▸ TASK DESCRIPTION: Arrange the lines of the listing as a JSON list of strings, one string per line, starting at the line containing "Given: Show hidden" and running through the end of the listing, inclusive. Skip blank lines and leave the pictures out of the answer.

▸ MATERIAL:
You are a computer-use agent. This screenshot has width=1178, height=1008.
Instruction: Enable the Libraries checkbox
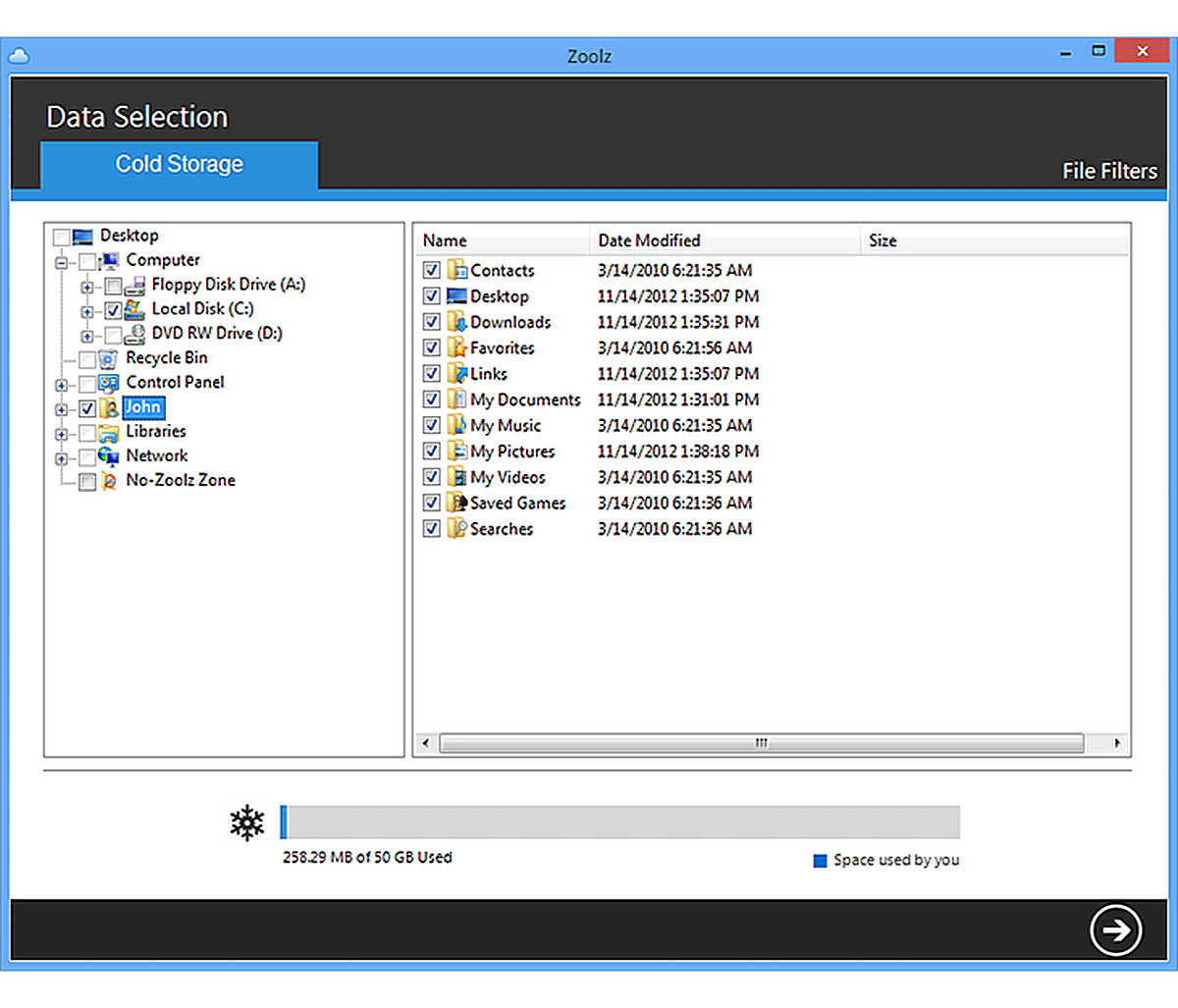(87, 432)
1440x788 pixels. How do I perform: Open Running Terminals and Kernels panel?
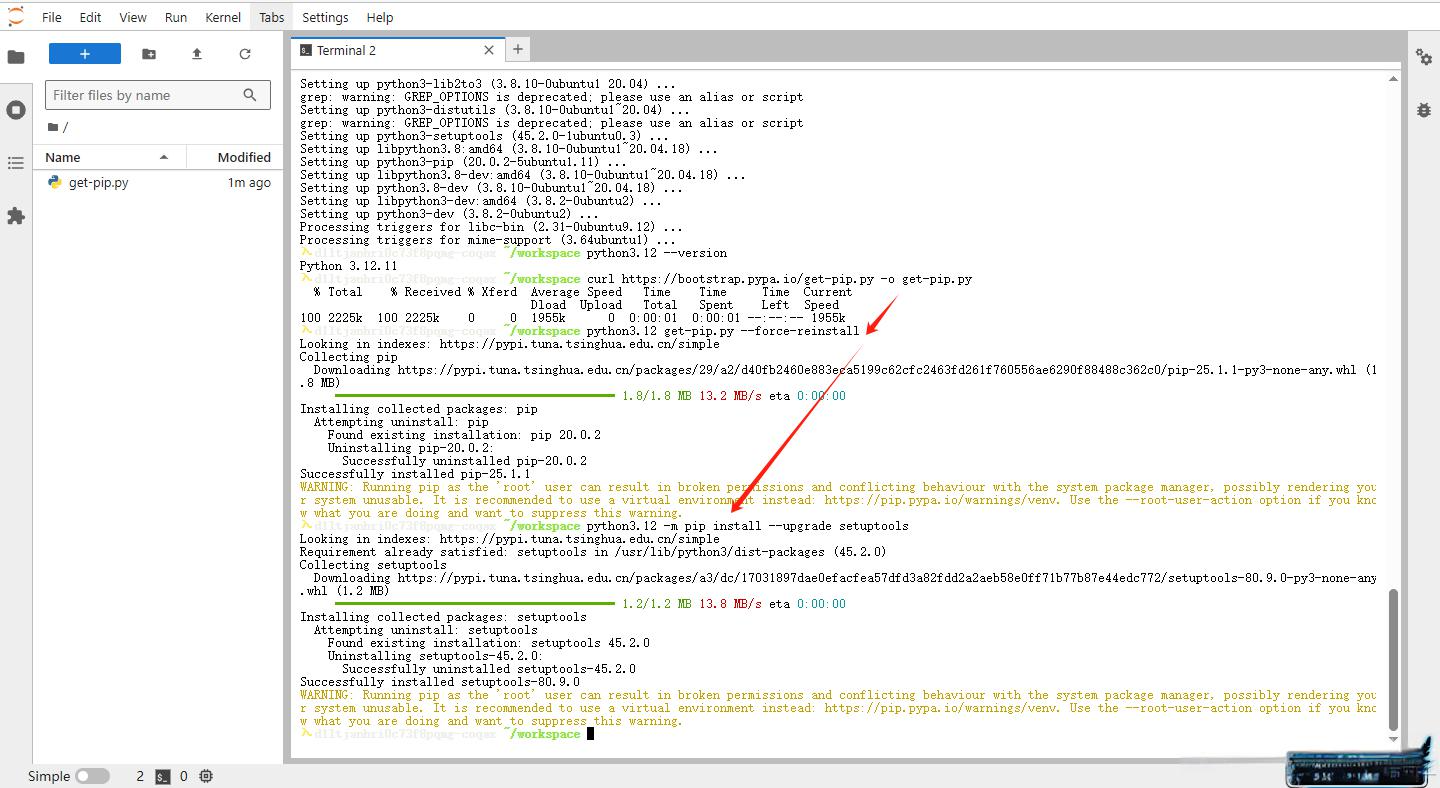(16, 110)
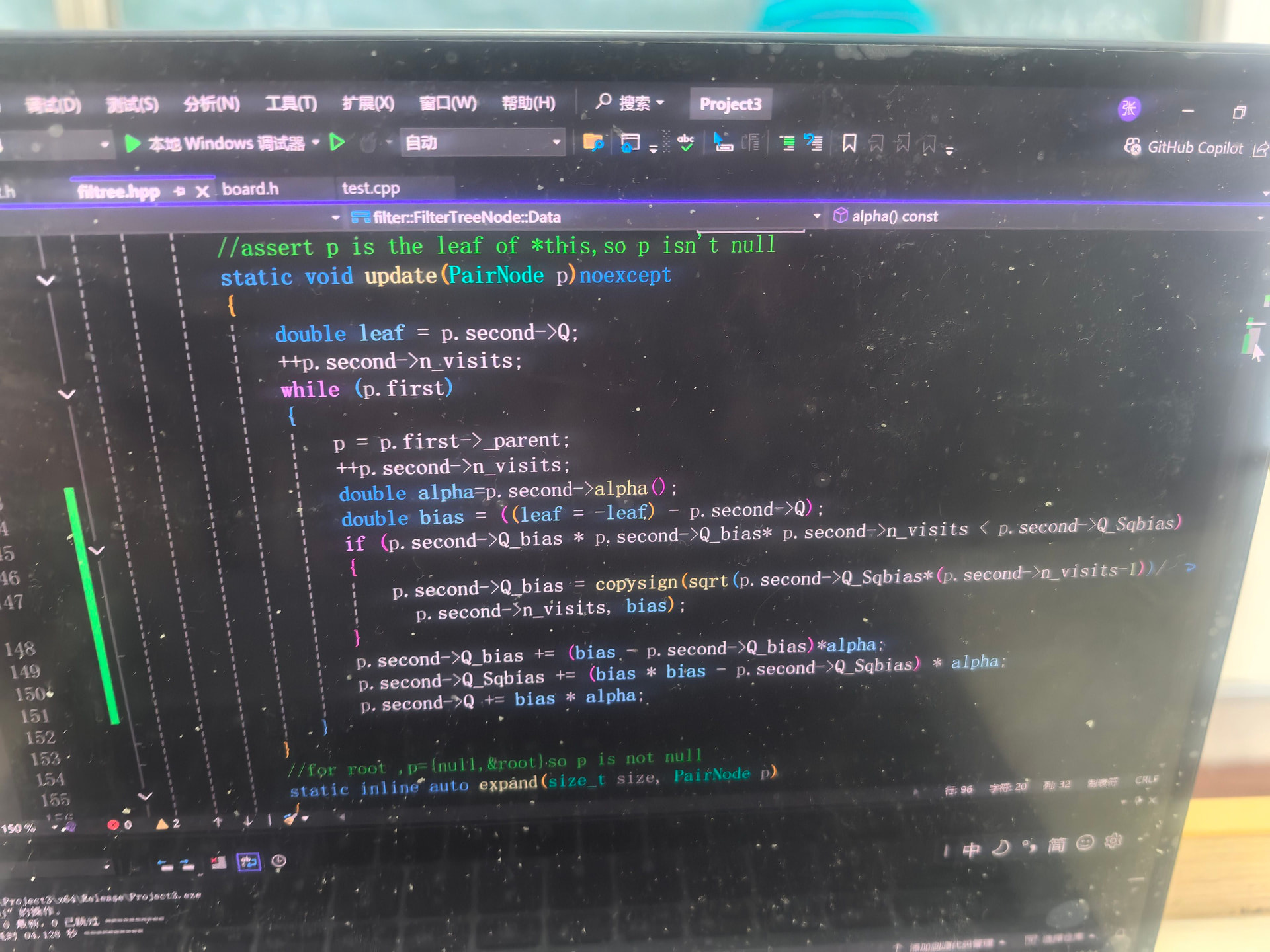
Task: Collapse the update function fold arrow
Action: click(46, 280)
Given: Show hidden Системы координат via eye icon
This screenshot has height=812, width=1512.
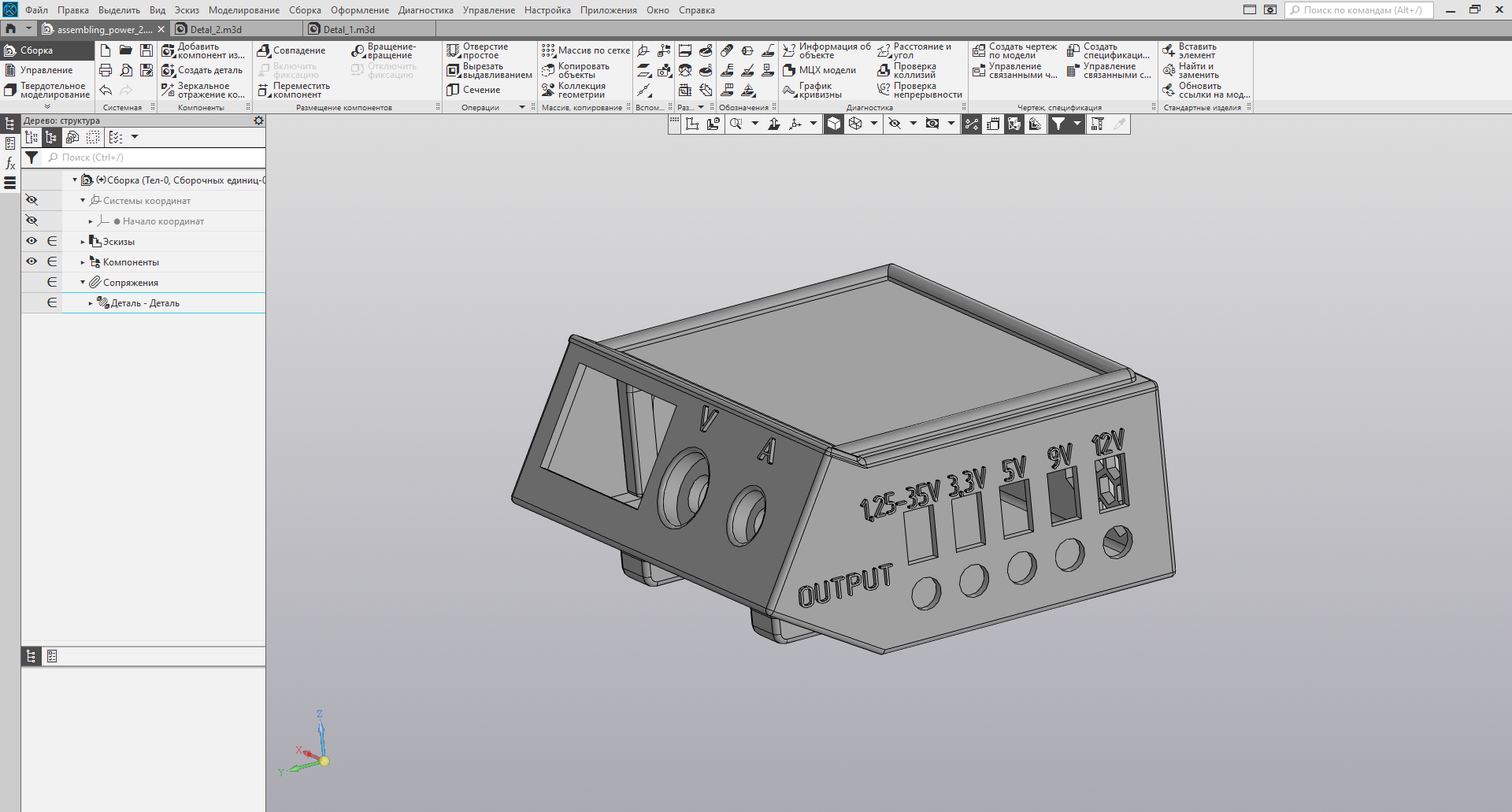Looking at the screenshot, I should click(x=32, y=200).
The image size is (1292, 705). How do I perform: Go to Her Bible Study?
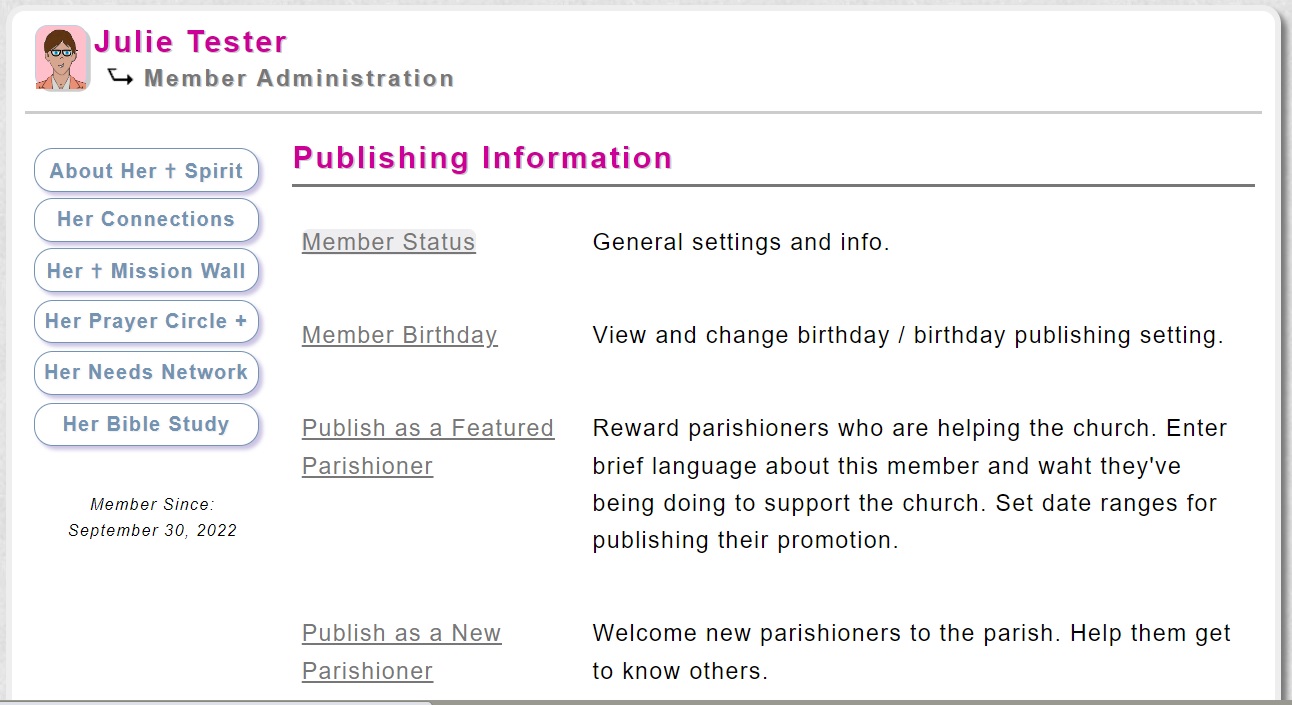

▸ OUTPUT BELOW:
[
  "Given: Show hidden Системы координат via eye icon",
  "This screenshot has height=812, width=1512.",
  "Looking at the screenshot, I should click(x=32, y=200).",
  "The image size is (1292, 705). How do I perform: Go to Her Bible Study?"
]